In North Hollywood there’s a great story to be told: the historic train station juxtaposed with a sparkling new subway station, and the contribution to Los Angeles’ future that building DreamWorks’ studio there would provide. The old train station is the only remaining original railway station in the Valley, one that had an important role in Hollywood’s early days. “Movie buffs might have noticed that the station looks a lot like the one used in 1913 in the first important feature film made in Hollywood, Cecil B. DeMille’s “The Squaw Man,” wrote Kahlenberg.

Imagine this story capturing Steven Spielberg’s attention, while an even more important train story compels the social consciences of the SKG trio. A financial debacle, the MTA subway has been mostly an embarrassment, not the cure we’d hoped for Los Angeles’ traffic nightmares. A Metro stop will be adjacent to the NoHo Arts District studio site DreamWorks is eyeing. This makes the story even more powerful.

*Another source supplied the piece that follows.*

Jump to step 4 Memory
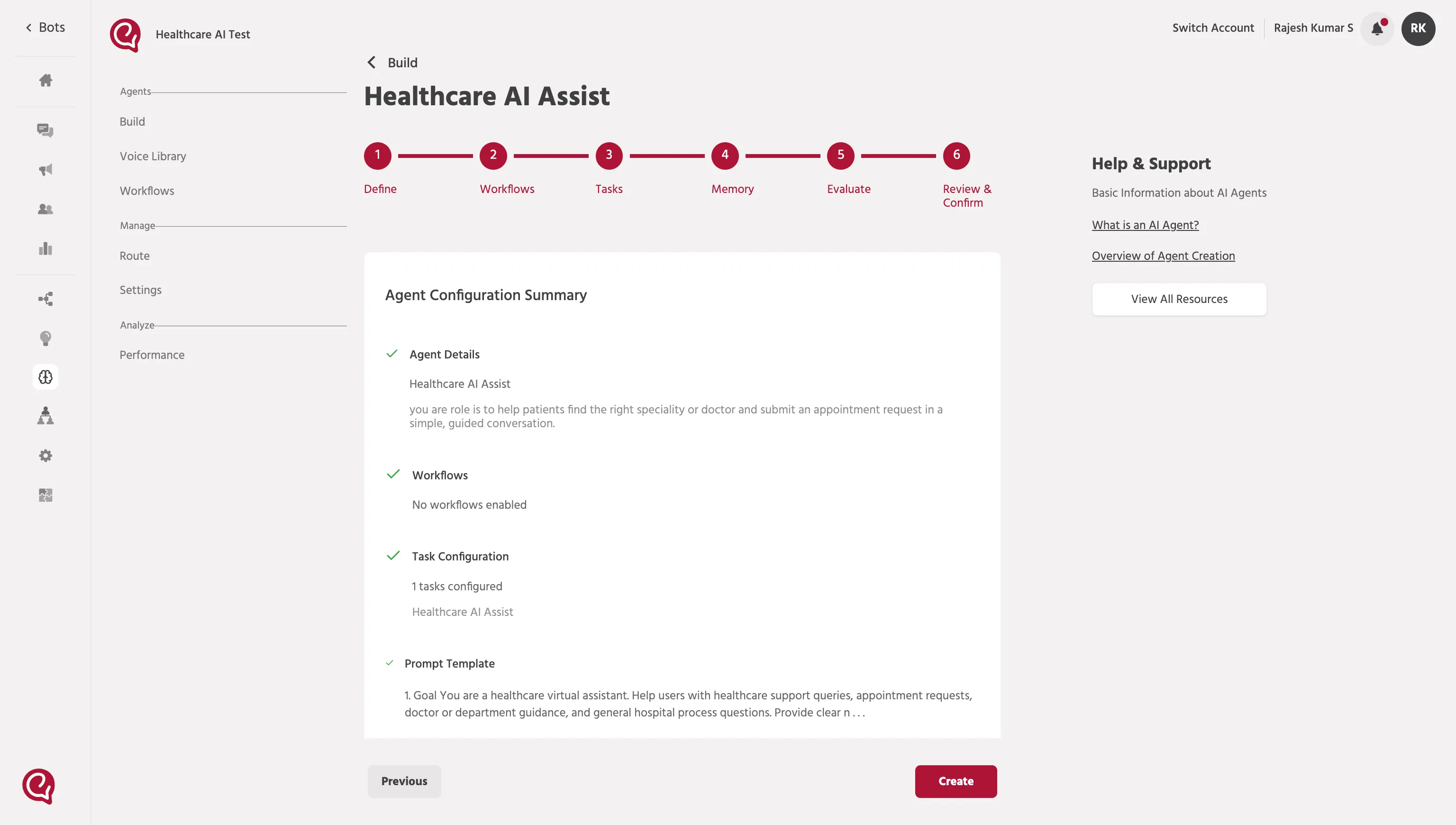Viewport: 1456px width, 825px height. pyautogui.click(x=725, y=155)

DreamWorks, by deciding on North Hollywood, could demonstrate the true definition of “sustainable development,” a term that has been so corrupted that most environmentalists refuse to use it. The company would choose recycling of urban land, as opposed to building on Los Angeles County’s last significant coastal open space and wetlands. If we want a quality future, we can no longer tolerate mere lip service to environmental protection. J. Allen Radford, the NoHo studio project developer, admits that his industry has done little more than that in the past. He told Sierra Club officials he has learned from watching the Ballona Wetlands development struggle. He recently said, “I now understand that all this land I own is not just mine, and that I have to be careful with it for the future.”

Radford is giving DreamWorks officials a chance to be heroes. They could be model corporate citizens and lead the way for others to turn away from the destructive, poorly planned practices of past developments. Once gone from Playa Vista, DreamWorks might even embrace the idea of public acquisition and the complete restoration of the Ballona Wetlands ecosystem, the result being a wildlife refuge and park.

I believe this is the story with the happy ending for which Spielberg has been searching.